Shopping dozens, or even ten lenders, is a fat waste of your time, and it won't lead you to your best deal. You'll spent hours on the phone over several days and end up with a meaningless pile of notes and Good Faith Estimates. Because you aren't comparing rates on the same day, and rates change daily, your analysis is worthless. You'll feel like you've done a thorough job, based on how exhausted you are, but in reality, you'll be no further ahead in making a wise decision than before you started.

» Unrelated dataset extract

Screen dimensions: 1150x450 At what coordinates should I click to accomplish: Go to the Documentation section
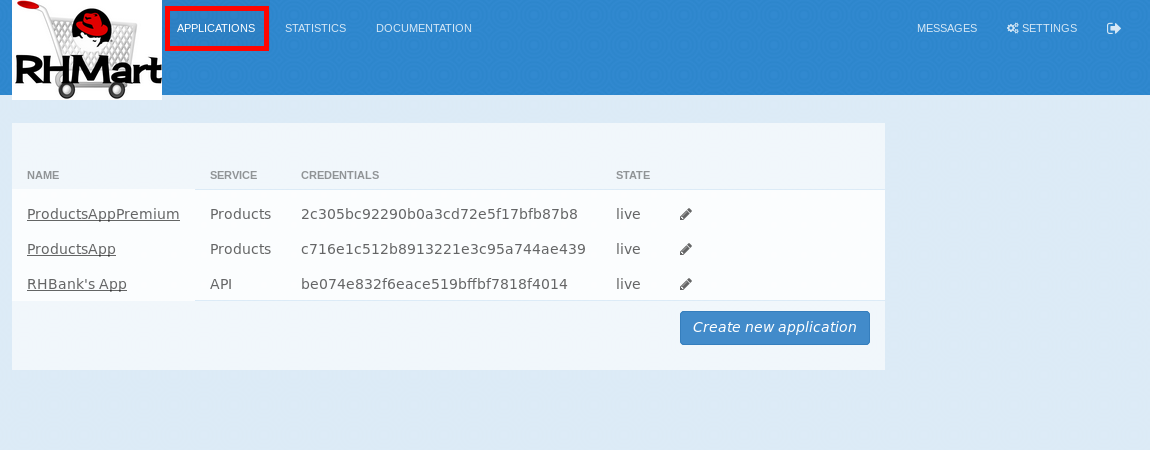tap(423, 28)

Instead, use my Short List method; that way, you'll know exactly what you're doing and get a dirt cheap loan in minimal time. With my insider's plan, you make just three short phone call, ask one smart question, and get your best loan--pronto!
3. Ask ten questions.
If you read an article that gives you a list of ten things to ask while you're shopping around, you know you're getting advice from someone who really has no clue about what goes on inside the lenders' sales offices. When you call with a long list of questions to ask right off the bat, you communicate to the loan officer that you have no idea what you're doing, but you desperately want to get a good deal. The smooth-talking loan sharks love it, because it gives lots of time to use their charm and influence you with a big earful of nonsense.

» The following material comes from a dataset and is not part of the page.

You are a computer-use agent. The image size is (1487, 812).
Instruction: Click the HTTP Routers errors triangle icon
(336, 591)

Then either you'll stop shopping long before you complete number two above, "shop extensively," or you'll end up swimming in confusion and make a decision based on who impressed you with the best verbiage--which is often the same person who has the most expensive loan.

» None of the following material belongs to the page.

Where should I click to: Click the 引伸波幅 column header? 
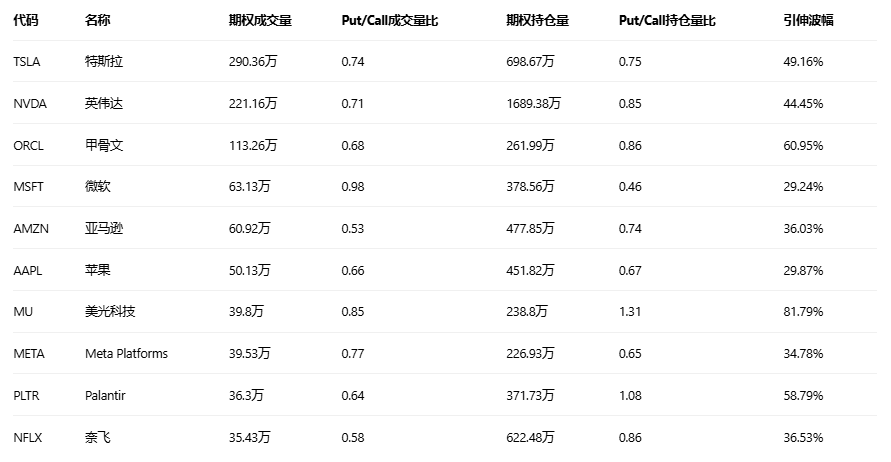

Instead, when you're calling around, use my insider's script, and then you'll nail down a great loan quickly, without stress.
4. Be wary of mortgage brokers.
The warning, so-called, says mortgage brokers aren't obligated to look out for your best interests. But neither are direct lenders or bankers. The truth is, all loan officers can offer you a good deal or a pricey deal. The ethical loan officers will advise you wisely and offer you fair pricing, and the greedy ones work to pad their own profits. Both ethical and greedy loan officers work at all three venues: brokerages, direct lenders, and banks.
5. Talk to past clients.
Every smooth-talking, over-priced loan shark has a bevy of past clients who will be happy to offer you a glowing recommendation. So don't waste your time with that. Obviously, a loan officer is going to give you only the names of happy people, not the ones who subsequently went into foreclosure.
* * *
About the Author: Carolyn Warren was a mortgage industry insider for ten years, and worked in retail and wholesale lending for some of the nation's largest lenders, including Full Spectrum/Countrywide Home Loans, Long Beach Mortgage/Ameriquest, First Franklin, and Green Tree Financial/Conseco. She was a mortgage broker at Alpine Mortgage Services, Inc. for seven years. This is her second book; her first was "Mortgage Rip-Offs and Money Savers: An Industry Insider Explains How to Save Thousands on Your Mortgage or Refinance. She lives in the Seattle area.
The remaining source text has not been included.